# start of Source material
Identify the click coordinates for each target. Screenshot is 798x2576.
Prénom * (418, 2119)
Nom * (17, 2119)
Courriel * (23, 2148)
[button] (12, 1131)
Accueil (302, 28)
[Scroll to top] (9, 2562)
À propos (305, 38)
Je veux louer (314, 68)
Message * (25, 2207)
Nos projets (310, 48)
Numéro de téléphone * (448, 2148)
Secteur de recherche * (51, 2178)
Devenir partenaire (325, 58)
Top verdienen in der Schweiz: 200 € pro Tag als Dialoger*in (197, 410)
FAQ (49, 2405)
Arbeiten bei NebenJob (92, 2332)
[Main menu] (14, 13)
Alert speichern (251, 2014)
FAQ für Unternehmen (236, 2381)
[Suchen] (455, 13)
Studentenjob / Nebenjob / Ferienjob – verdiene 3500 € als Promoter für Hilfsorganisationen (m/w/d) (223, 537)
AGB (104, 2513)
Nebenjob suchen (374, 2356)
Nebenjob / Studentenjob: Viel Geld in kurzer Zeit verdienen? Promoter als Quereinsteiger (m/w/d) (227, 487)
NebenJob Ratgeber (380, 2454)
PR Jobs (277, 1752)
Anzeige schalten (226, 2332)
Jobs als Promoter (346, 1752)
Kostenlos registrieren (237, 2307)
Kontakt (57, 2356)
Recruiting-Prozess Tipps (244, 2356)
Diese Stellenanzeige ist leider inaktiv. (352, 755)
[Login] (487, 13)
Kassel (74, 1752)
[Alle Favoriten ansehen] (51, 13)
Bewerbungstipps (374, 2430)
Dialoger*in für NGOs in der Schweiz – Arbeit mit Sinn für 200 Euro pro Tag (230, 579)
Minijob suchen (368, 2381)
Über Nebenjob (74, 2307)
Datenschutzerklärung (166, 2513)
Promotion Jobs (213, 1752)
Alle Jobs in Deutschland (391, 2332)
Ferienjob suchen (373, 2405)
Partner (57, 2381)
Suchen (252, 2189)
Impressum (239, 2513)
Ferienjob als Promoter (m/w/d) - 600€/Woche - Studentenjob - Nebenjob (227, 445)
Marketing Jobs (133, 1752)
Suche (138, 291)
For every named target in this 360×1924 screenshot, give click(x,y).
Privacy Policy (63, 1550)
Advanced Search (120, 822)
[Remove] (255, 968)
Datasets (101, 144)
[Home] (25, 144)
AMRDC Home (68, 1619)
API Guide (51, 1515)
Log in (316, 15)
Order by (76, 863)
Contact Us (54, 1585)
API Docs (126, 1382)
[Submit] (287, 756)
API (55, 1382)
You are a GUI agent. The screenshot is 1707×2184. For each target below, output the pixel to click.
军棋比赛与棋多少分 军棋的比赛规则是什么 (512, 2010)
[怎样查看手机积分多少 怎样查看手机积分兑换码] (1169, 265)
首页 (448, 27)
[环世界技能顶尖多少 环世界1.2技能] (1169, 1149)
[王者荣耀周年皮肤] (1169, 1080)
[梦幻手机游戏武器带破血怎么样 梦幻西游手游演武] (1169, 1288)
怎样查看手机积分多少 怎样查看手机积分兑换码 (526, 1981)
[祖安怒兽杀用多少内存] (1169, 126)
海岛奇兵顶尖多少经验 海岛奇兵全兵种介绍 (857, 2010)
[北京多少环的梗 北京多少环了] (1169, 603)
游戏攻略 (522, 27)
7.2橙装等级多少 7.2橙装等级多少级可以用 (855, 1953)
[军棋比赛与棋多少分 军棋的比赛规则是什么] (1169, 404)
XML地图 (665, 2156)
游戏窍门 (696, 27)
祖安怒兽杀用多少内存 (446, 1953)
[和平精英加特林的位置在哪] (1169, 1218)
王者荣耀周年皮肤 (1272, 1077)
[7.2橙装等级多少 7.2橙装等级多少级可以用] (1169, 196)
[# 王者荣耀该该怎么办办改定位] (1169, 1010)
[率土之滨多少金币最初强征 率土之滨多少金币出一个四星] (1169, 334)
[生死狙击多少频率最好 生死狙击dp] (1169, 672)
# end of Source material
- **What the exercise asks**
Reproduce every line of the records, requests included, from the line containing "You are a GUI" through the end of the records. Shift every coordinate in the answers by -9.

- **The output**
You are a GUI agent. The screenshot is 1707×2184. For each target below, output the pixel to click.
军棋比赛与棋多少分 军棋的比赛规则是什么 (503, 2001)
[怎样查看手机积分多少 怎样查看手机积分兑换码] (1160, 256)
首页 (439, 18)
[环世界技能顶尖多少 环世界1.2技能] (1160, 1140)
[王者荣耀周年皮肤] (1160, 1071)
[梦幻手机游戏武器带破血怎么样 梦幻西游手游演武] (1160, 1279)
怎样查看手机积分多少 怎样查看手机积分兑换码 (517, 1972)
[祖安怒兽杀用多少内存] (1160, 117)
海岛奇兵顶尖多少经验 海岛奇兵全兵种介绍 (848, 2001)
[北京多少环的梗 北京多少环了] (1160, 594)
游戏攻略 (513, 18)
7.2橙装等级多少 7.2橙装等级多少级可以用 (846, 1944)
[军棋比赛与棋多少分 军棋的比赛规则是什么] (1160, 395)
XML地图 (656, 2147)
游戏窍门 (687, 18)
祖安怒兽杀用多少内存 (437, 1944)
[和平精英加特林的位置在哪] (1160, 1209)
王者荣耀周年皮肤 (1263, 1068)
[7.2橙装等级多少 7.2橙装等级多少级可以用] (1160, 187)
[# 王者荣耀该该怎么办办改定位] (1160, 1001)
[率土之滨多少金币最初强征 率土之滨多少金币出一个四星] (1160, 325)
[生死狙击多少频率最好 生死狙击dp] (1160, 663)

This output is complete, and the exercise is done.